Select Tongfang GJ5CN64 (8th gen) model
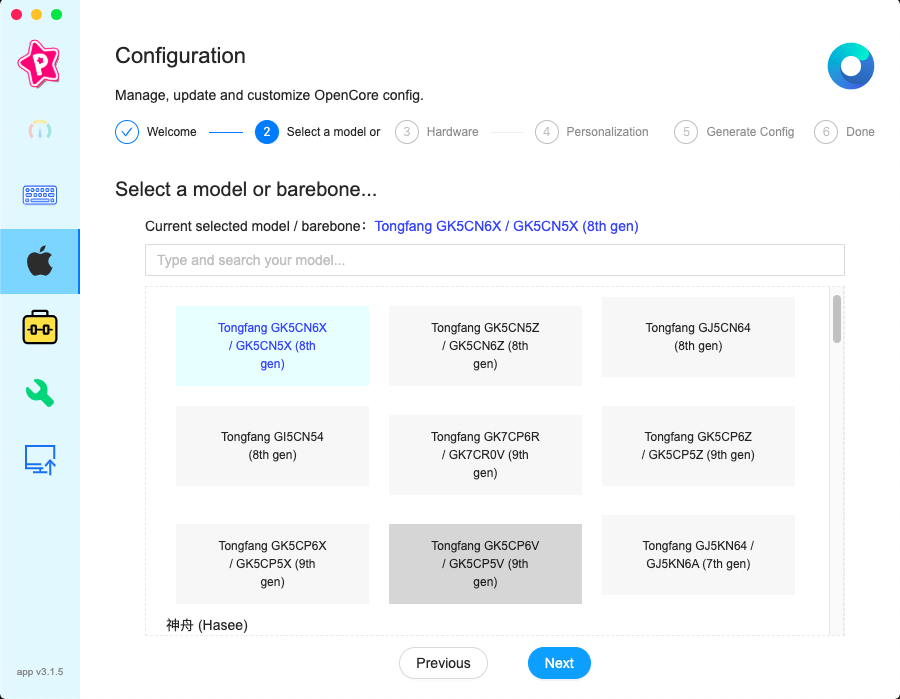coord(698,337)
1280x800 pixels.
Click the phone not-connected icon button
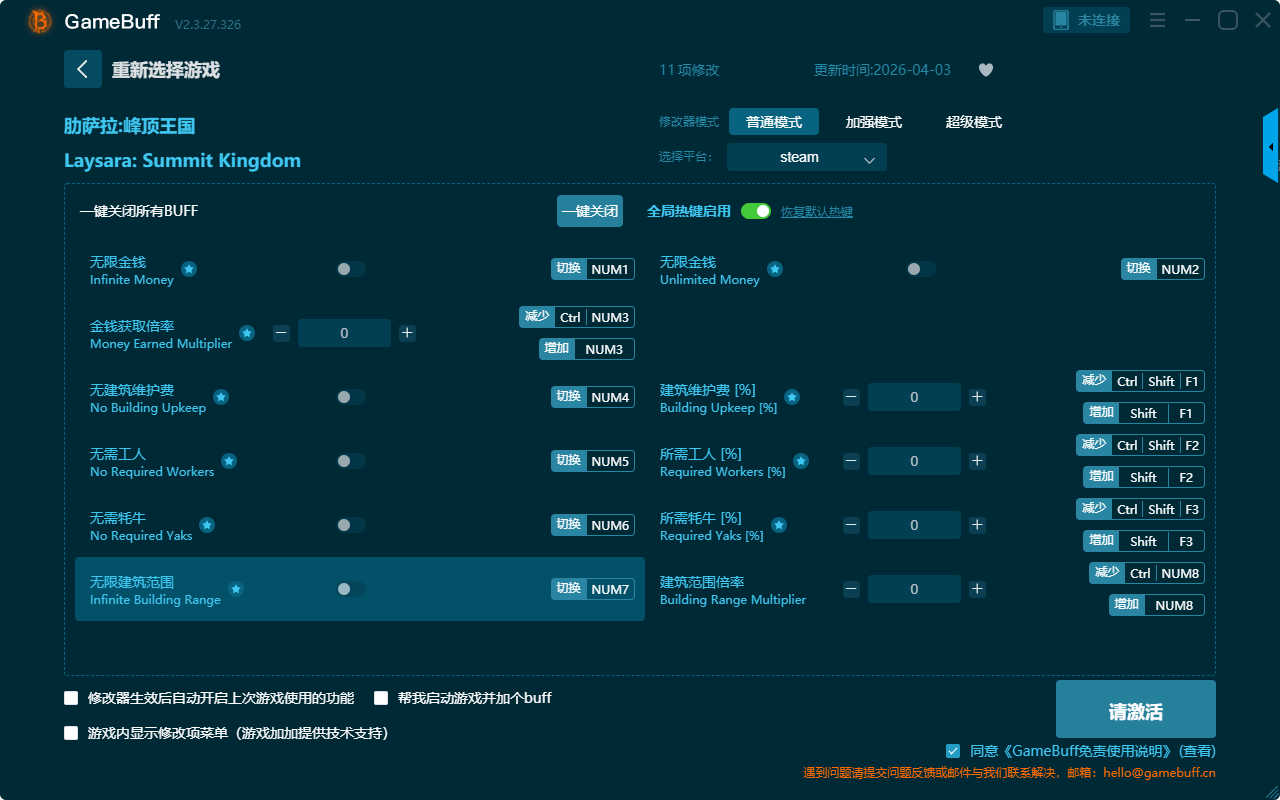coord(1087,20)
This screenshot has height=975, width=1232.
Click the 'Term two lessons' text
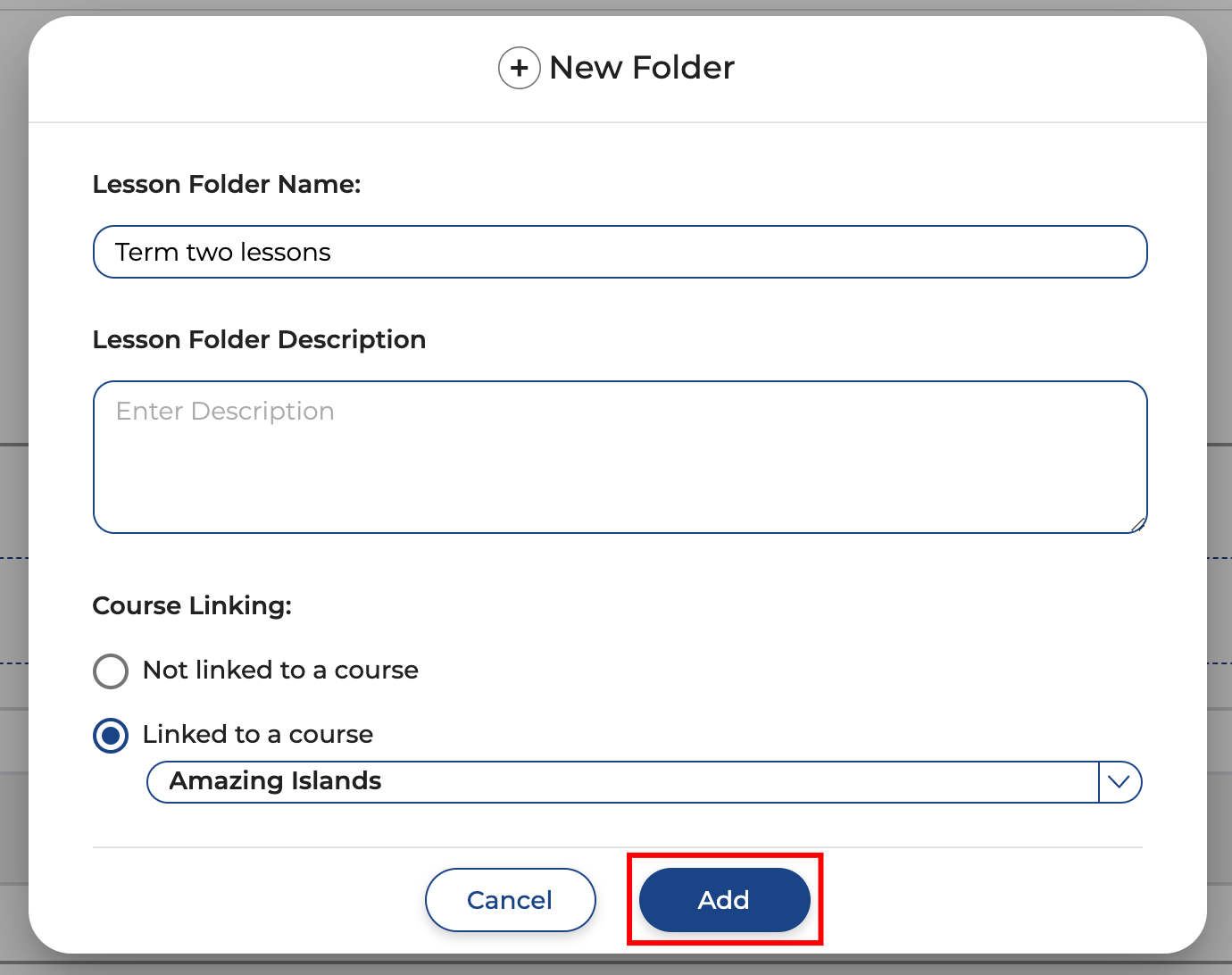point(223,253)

■ Action item ■
Reproduce verbatim, and only, the lines starting at the one that contains "Click the phone not-connected icon button" and ending with the final line of the records; leave out the pictures.

■ Solution for this task ■
Click the phone not-connected icon button
coord(1087,20)
This screenshot has height=975, width=1232.
Click the 'Term two lessons' text
point(223,253)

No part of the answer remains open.